**EXERCISE OBJECTIVE**
Could you copy each line of the listing that holds "computer"?

**PROVIDED MATERIAL**
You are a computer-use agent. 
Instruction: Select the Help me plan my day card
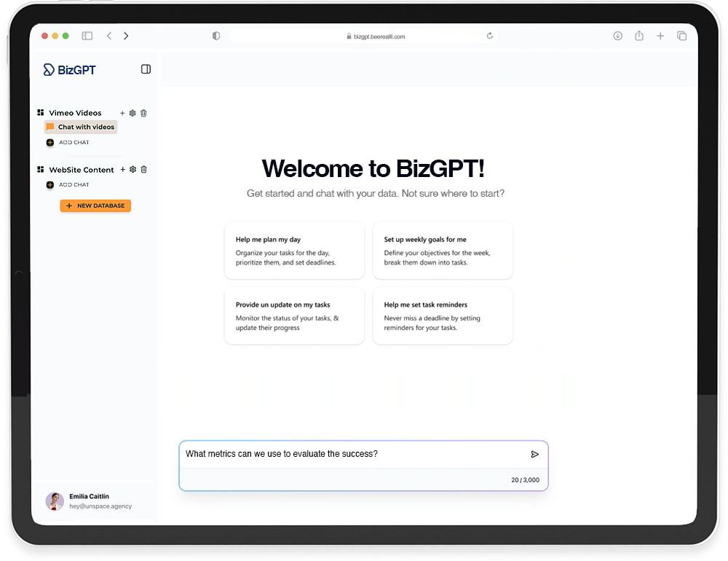point(294,250)

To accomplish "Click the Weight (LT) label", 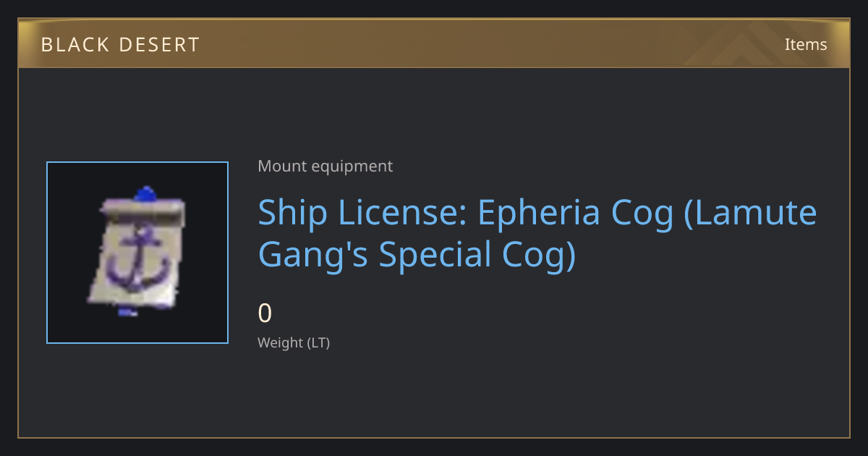I will coord(294,343).
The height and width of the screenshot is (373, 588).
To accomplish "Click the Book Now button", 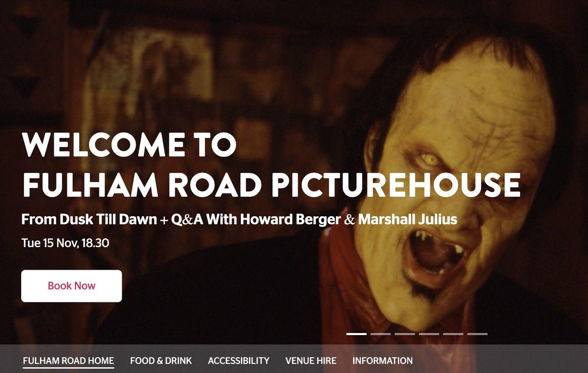I will point(71,286).
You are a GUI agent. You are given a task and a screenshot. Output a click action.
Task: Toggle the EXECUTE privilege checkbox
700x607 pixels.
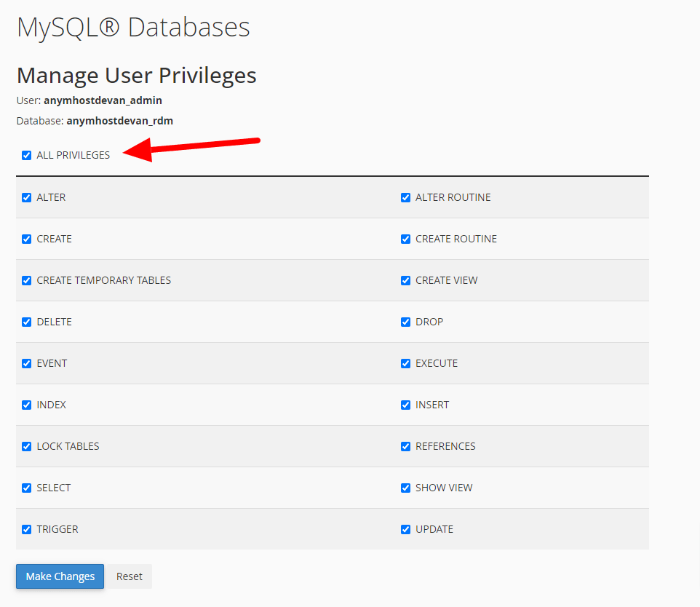(406, 363)
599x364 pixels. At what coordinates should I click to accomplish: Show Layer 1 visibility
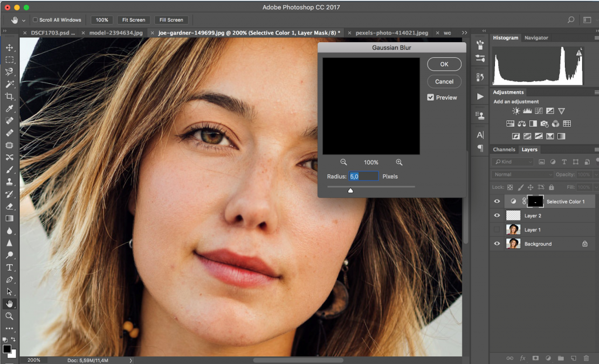coord(497,230)
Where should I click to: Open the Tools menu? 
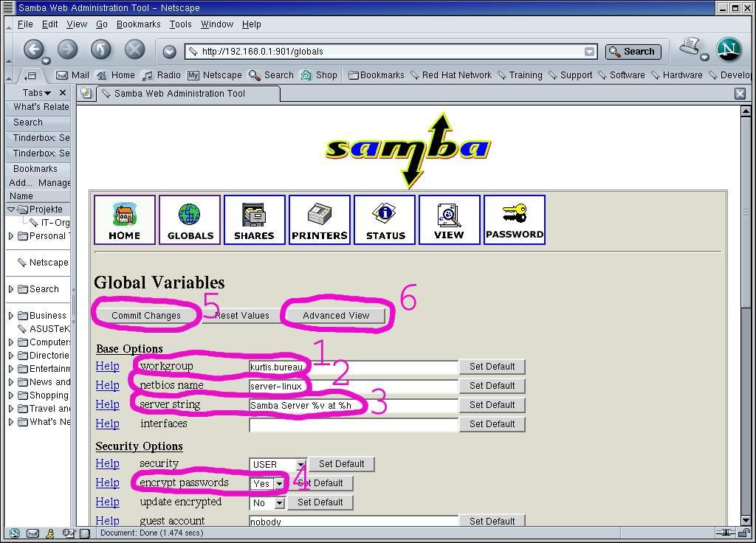tap(180, 24)
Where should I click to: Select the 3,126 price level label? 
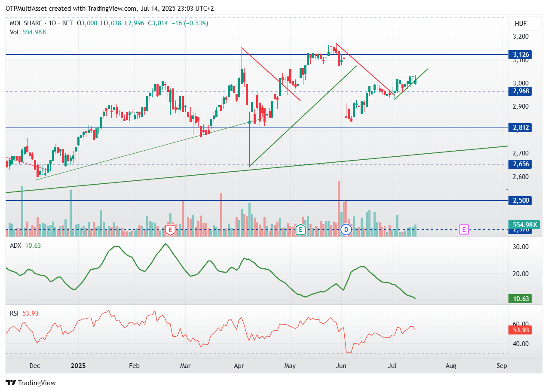coord(520,55)
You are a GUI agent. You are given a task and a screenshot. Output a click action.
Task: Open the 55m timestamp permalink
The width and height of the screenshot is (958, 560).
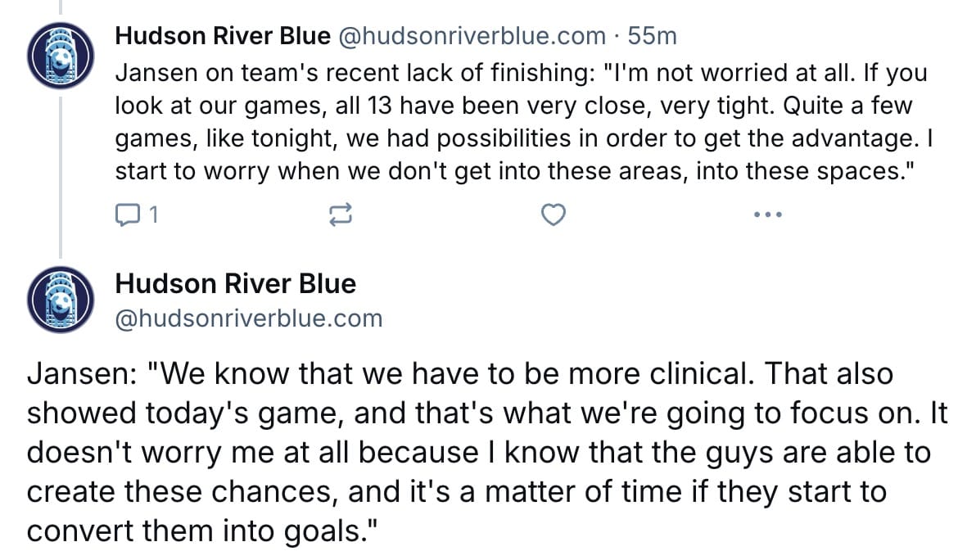coord(652,36)
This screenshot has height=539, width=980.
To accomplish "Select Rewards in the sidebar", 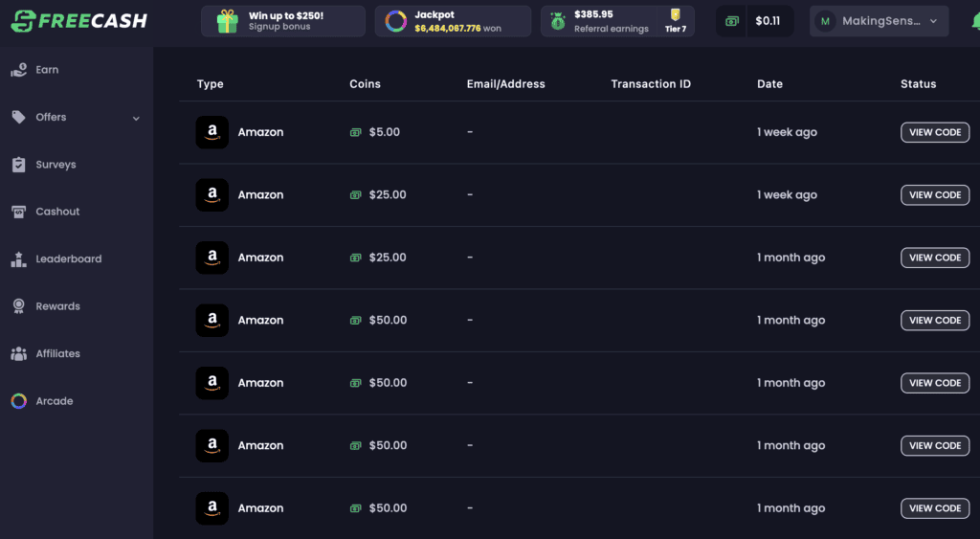I will tap(57, 306).
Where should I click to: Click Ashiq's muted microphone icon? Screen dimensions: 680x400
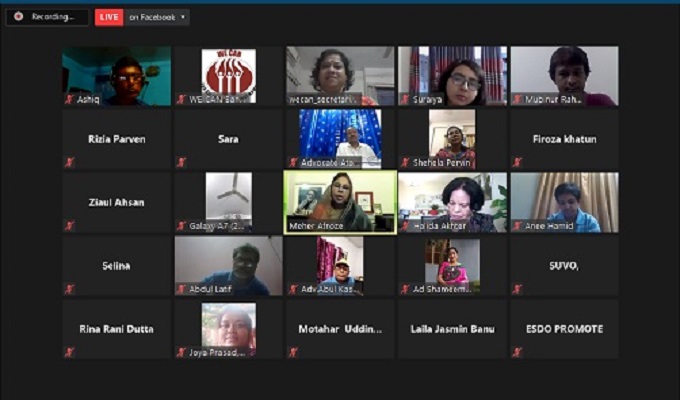point(69,99)
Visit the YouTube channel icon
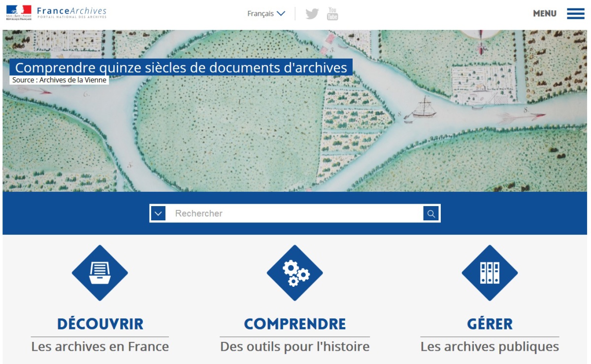The width and height of the screenshot is (591, 364). 332,14
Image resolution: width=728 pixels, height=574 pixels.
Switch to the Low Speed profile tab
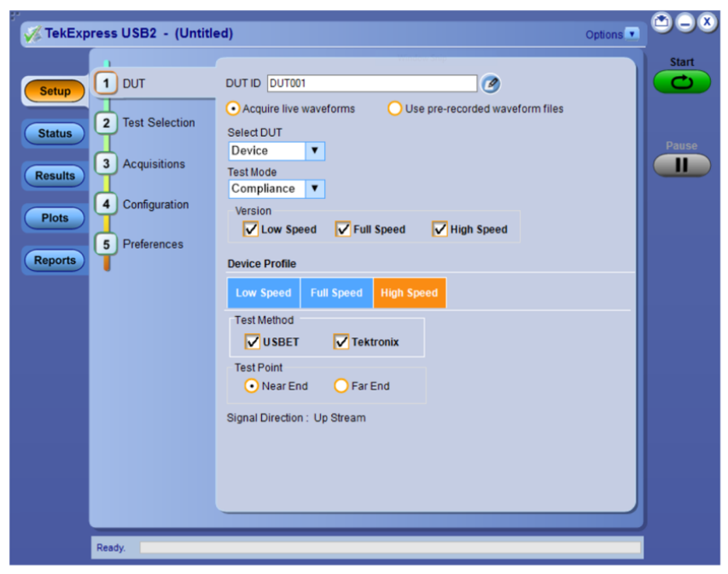(x=263, y=293)
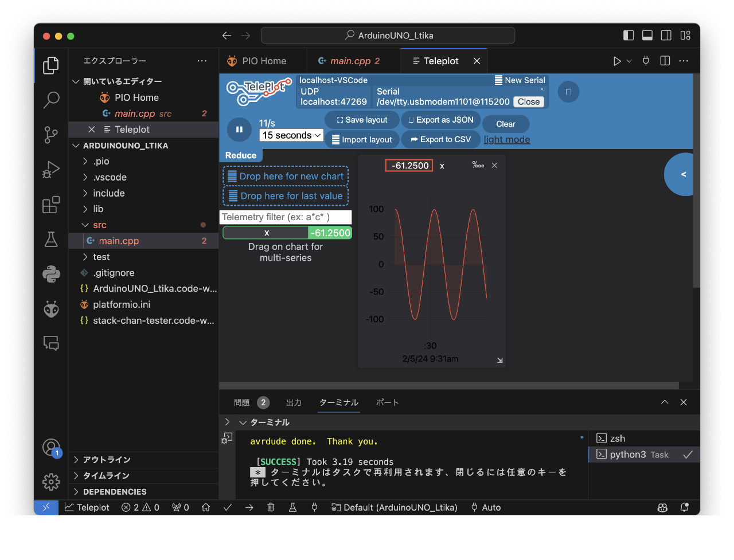The image size is (734, 560).
Task: Expand the DEPENDENCIES section
Action: click(x=115, y=492)
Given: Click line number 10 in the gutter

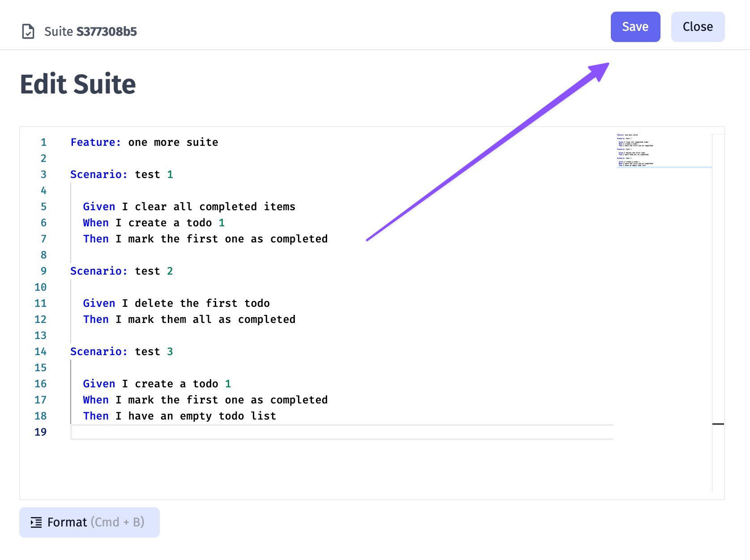Looking at the screenshot, I should click(40, 287).
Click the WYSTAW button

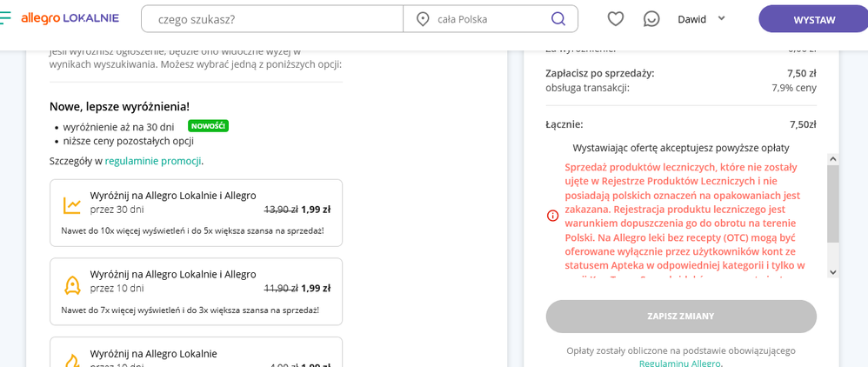(x=813, y=19)
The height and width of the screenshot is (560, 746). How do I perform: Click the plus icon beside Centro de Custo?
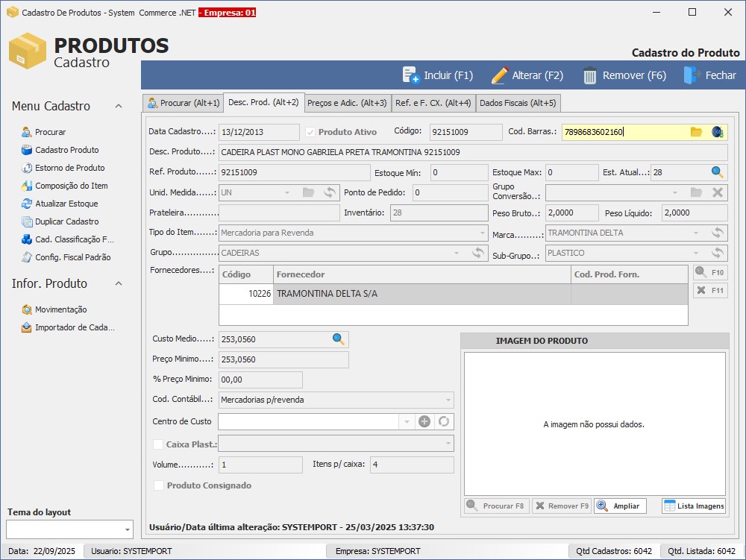click(x=424, y=421)
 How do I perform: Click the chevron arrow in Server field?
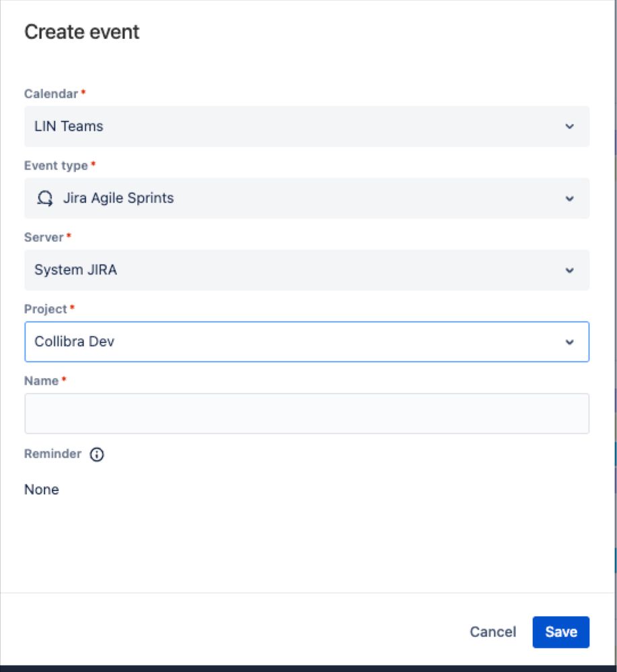(569, 270)
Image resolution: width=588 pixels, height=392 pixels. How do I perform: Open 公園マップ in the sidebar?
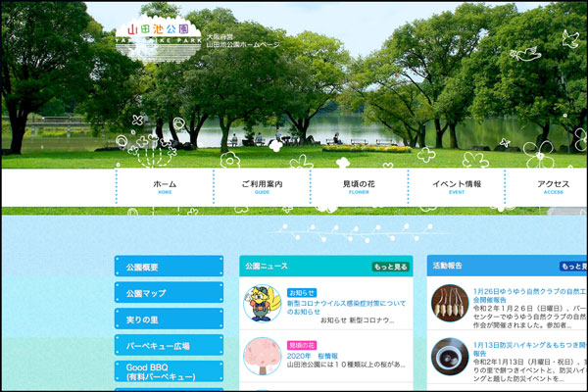(169, 293)
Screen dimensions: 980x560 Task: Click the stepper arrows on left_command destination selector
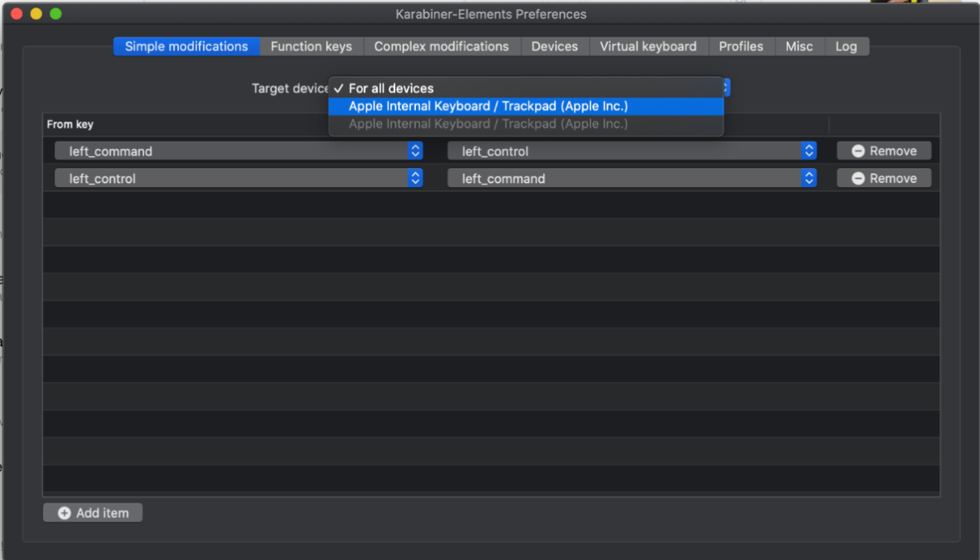tap(807, 177)
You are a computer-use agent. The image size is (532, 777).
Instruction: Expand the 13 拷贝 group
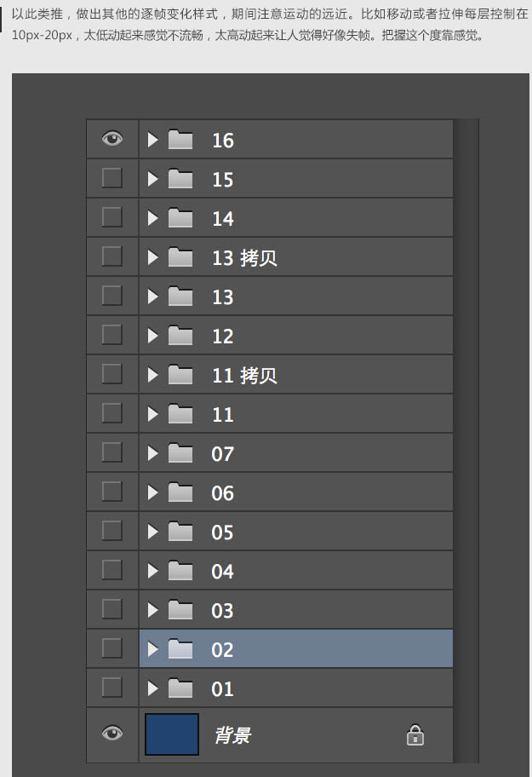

**RESULT OF THIS TASK**
You are a computer-use agent. 
You are a computer-use agent. The image size is (532, 777).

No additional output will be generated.